A patent provides an inventor with exclusive rights to prevent others from commercially using their invention. However, this does not mean that a patent cannot be infringed. When a patent is threatened, mainly through infringement, the owner may take need to take legal action to protect their interests.
One of the ways of safeguarding a patented invention after infringement is through filing a lawsuit alleging infringement of the patent. Patent litigation may result in monetary damages or court orders against the infringement. Read on to learn more about what happens after someone makes, sells or uses a patented item without the authority of the patent owner.
Where and when does patent infringement litigation take place?
Patent litigation happens in a federal district court, since patents are governed by federal law. The patent owner can take legal action as soon as their patent issues, and must file the lawsuit within six years from the date of infringement.
What are the defenses to patent infringement claims?
The infringing party may counter the lawsuit by trying to prove that the patent is not valid, i.e., should never have been granted, often because of ‘prior art’ of which the patent examiner was unaware. Another defense is that the defendant’s product does not actually infringe the patent.
Must infringement be direct?
Patent infringement occurs in the following ways;
- Direct infringement: Occurs when a person or company manufactures a patented item without permission.
- Indirect infringement: Occurs when a party helps another party in infringing a patent.

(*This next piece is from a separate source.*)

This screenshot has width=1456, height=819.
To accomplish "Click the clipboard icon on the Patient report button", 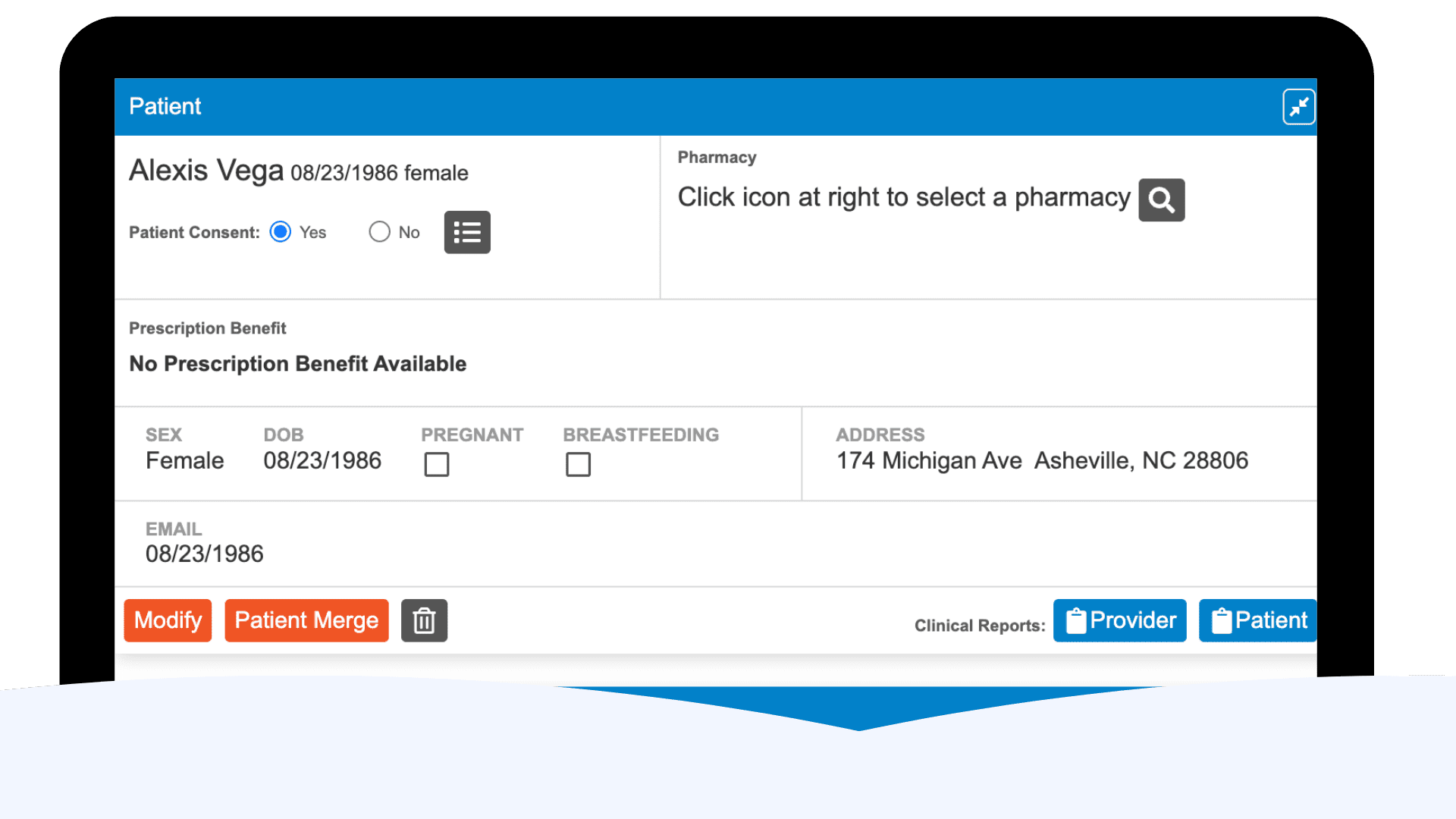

What are the remedies for patent infringement?
If the court finds that there was infringement, the defendant may pay damages to the patent owner. The two types of damages involved in a patent infringement lawsuit include actual damages and reasonable royalties for infringement. Actual damages may consist of profits that the patent owner would have made if there was no infringement.
The infringing party may also be entitled to costs such as court filing fees and other litigation expenses. Finally, the court may issue a permanent injunction that will ban the infringer from using the patented invention again.